Quest’anno non ho lo stress delle altre volte, non ho l’ansia da prestazione e mi sento parte di una famiglia.

Com’è l’alchimia con gli altri giudici?

Con Manuel ho tanta affinità. Il clima in generale è molto sereno; con Arisa ogni tanto ho avuto qualche attrito, ma per motivi davvero futili. Altre edizioni sono state più elettriche da questo punto di vista. Ho cercato di dare dei consigli ai giudici nuovi perché il tavolo della giuria deve funzionare e penso sia giusto dar loro una mano, per favorire l’alchimia complessiva e la resa televisiva del programma.

Qualche anticipazione sui talenti che vedremo?

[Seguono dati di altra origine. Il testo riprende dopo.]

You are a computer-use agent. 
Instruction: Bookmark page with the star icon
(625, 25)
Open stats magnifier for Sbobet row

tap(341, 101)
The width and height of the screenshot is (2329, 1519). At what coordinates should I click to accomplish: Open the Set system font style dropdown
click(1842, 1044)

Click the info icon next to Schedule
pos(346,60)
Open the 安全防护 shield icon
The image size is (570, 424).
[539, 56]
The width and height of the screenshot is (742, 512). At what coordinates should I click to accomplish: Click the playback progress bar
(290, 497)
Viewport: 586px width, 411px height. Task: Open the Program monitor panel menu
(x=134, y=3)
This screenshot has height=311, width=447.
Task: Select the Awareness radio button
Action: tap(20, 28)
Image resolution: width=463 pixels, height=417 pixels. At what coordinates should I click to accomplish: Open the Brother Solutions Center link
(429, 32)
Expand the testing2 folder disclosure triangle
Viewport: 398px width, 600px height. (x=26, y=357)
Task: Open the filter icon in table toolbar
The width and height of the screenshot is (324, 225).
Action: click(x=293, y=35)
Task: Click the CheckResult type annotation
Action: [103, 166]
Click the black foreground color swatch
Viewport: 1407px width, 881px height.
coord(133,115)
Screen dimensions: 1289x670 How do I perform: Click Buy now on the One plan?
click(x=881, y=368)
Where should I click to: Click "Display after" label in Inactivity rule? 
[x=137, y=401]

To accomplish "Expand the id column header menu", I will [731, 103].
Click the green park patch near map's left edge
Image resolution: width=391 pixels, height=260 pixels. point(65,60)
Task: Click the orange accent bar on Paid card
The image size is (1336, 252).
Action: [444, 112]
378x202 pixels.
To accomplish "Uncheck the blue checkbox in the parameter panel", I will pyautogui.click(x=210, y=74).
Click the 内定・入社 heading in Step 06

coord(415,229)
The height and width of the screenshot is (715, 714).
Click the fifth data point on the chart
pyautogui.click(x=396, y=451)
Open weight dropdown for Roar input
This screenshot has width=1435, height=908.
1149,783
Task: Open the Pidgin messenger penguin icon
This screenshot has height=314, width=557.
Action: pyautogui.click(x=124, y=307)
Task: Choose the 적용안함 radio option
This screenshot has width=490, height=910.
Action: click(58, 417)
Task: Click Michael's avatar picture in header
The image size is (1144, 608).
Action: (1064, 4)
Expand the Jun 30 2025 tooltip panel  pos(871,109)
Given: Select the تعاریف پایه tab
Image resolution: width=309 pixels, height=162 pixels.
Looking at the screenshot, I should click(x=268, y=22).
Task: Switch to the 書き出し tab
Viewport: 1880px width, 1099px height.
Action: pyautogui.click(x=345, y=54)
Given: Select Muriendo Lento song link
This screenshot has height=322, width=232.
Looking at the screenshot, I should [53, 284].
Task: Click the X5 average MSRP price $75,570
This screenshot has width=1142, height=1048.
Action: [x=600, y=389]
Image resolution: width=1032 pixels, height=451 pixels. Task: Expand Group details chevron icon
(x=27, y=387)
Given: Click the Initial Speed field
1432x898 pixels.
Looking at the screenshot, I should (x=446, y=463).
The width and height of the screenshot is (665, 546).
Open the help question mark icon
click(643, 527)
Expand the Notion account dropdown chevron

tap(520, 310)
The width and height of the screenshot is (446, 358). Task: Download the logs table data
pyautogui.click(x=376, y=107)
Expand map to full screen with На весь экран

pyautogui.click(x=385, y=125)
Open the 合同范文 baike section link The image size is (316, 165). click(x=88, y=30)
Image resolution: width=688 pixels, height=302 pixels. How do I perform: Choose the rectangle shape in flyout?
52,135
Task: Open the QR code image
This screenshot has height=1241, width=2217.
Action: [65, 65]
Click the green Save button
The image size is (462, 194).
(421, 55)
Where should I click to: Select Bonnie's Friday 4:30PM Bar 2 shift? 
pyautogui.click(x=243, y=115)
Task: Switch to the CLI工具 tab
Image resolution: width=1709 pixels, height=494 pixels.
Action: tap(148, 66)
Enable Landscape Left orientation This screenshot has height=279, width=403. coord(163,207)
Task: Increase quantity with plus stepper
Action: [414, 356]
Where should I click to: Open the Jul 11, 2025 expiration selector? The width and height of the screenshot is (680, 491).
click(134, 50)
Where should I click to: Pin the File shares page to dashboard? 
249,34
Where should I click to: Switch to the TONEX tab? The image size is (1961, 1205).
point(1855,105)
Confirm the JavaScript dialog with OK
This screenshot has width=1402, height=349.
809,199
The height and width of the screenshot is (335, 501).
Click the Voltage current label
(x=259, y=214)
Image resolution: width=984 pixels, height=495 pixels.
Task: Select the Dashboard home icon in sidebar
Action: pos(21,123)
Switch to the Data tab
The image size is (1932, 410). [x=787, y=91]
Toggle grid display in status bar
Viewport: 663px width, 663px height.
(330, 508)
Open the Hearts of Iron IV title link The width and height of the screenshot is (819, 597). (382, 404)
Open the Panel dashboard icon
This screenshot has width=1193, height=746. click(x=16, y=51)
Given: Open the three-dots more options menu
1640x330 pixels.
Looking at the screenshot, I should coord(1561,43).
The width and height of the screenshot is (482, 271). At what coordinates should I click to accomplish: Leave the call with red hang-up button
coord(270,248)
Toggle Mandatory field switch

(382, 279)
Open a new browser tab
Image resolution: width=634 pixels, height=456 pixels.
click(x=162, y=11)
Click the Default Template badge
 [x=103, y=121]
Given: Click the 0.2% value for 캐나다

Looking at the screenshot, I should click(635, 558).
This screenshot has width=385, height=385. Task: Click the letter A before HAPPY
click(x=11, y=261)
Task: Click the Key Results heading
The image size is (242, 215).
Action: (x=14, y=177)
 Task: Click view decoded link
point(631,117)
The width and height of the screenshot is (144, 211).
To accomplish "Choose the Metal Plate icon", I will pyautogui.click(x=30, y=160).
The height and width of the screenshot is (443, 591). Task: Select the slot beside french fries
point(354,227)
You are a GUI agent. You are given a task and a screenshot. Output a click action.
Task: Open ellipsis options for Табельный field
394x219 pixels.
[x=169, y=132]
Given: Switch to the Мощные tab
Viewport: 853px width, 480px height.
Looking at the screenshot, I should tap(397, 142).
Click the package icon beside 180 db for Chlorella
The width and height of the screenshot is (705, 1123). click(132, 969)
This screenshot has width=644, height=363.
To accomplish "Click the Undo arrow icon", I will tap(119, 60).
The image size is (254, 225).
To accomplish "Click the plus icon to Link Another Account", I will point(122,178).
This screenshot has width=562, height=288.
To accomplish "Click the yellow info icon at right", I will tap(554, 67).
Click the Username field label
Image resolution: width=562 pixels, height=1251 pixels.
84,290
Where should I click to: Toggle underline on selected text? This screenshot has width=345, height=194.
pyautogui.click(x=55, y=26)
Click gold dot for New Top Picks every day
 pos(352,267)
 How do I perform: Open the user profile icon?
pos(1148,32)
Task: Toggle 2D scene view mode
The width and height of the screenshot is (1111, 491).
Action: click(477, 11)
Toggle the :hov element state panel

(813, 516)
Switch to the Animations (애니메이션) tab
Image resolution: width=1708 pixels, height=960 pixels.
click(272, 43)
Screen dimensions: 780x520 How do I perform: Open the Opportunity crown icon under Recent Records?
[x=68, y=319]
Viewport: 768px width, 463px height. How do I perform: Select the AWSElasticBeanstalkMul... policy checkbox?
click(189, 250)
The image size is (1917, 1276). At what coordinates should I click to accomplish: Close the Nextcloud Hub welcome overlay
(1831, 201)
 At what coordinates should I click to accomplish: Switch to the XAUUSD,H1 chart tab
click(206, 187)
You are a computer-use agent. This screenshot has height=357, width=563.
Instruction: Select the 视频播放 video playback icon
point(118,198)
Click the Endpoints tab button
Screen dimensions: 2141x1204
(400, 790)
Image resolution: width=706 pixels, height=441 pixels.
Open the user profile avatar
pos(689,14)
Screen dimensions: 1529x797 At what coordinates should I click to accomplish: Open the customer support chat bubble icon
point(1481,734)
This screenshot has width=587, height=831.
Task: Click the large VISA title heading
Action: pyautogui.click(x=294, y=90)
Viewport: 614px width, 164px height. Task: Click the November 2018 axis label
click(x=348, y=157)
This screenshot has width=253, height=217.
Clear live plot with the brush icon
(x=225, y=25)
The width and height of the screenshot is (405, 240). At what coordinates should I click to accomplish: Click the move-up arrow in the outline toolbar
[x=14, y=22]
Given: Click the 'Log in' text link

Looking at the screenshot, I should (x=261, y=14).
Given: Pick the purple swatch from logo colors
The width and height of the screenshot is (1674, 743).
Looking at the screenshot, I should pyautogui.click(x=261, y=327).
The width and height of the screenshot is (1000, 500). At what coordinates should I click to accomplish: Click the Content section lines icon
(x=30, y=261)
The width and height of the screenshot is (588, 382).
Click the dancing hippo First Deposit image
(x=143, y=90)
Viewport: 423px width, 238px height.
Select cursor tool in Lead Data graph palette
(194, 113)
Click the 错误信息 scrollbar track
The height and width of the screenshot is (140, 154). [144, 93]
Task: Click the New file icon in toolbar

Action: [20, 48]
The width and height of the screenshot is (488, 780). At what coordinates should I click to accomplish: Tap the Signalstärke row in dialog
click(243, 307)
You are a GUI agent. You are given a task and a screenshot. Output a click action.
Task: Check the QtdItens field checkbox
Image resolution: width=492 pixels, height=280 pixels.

Ci sono stati tanti colpi di scena, per me è stato difficile fare delle scelte perchè i ragazzi mi spiazzavano: facevano performance con picchi altissimi alternate ad altre veramente povere. A quel tavolo devi valutare non solo la voce ma anche le fragilità emotive, che a volte sono troppe. Detto questo, continuano ad arrivare talenti bravissimi. Com’è possibile che ce ne siano ancora in giro dopo 10 anni di X Factor? (ride, nda).

Che tipo di talento cerchi?

Io non cerco, valuto quello che mi arriva. La mia squadra è eterogenea, anche con cantanti che propongono stili che non mi piacciono – ma l’importante è che siano bravi e abbiano talento.

Cos’è per te il talento?

Una cosa che non si può definire; porta emozioni che non si possono descrivere.

E il successo?

Quello arriva quando si sa lavorare bene.

Alvaro Soler, la new entry. Primo impatto?

Con Milano bellissimo, dico ai miei amici che sto facendo l’Erasmus che non ho mai fatto! Ma devo ancora trovare un appartamento e viverci davvero per farmi un’idea. Con X Factor, fantastico. Non credevo di divertirmi tanto.

Come sono gli altri giudici?

Siamo molto diversi l’uno dall’altro ma abbiamo tutti lo stesso obiettivo. Io cerco qualcuno che sappia comunicare qualcosa col suo talento, che mi faccia venire la pelle d’oca.

Hai già pensato a quali canzoni farai interpretare ai tuoi concorrenti?

Tempo fa ero in una band rap e r&b con mio fratello, mi piace la musica in generale. Aascolto anche molta musica italiana, certo. Il bello di vivere in un paese straniero è che conosci persone e artisti nuovi.

Arrivi a X Factor come il cantante internazionale dai grandi successi, l’ultimo è “Sofia”…

Le canzoni prendono strade imprevedibili, non c’è la ricetta sicura per la hit di successo. Con El mismo sol, ad esempio, le cose sono successe molto in fretta. In Spagna mi dicevano che la mia canzone non interessava, in Italia è letteralmente esplosa. La versione con Jennifer Lopez, invece, andava bene anche per la Spagna: cantata in inglese, non in spagnolo (ride, nda).

Che tipo di giudice sarai?

Cerco di essere giusto e obiettivo, per aiutare chi arriva ai provini. Se non sai cantare e te lo dico, lo faccio solo per darti una mano. È difficile dire a persone carine e che si impegnano che non sanno cantare, soprattutto quando senti dei superarroganti (l’atteggiamento conta) che cantano molto bene e di talento ne hanno da vendere.

Come ti trovi con gli altri giudici?

Con Manuel molto bene, soprattutto credo di essere in sintonia con lui per la sua cultura internazionale. Ma mi trovo bene con tutti. Con Fedez abbiamo gusti simili per motivi anagrafici, Arisa bilancia le scelte con il suo punto di vista femminile.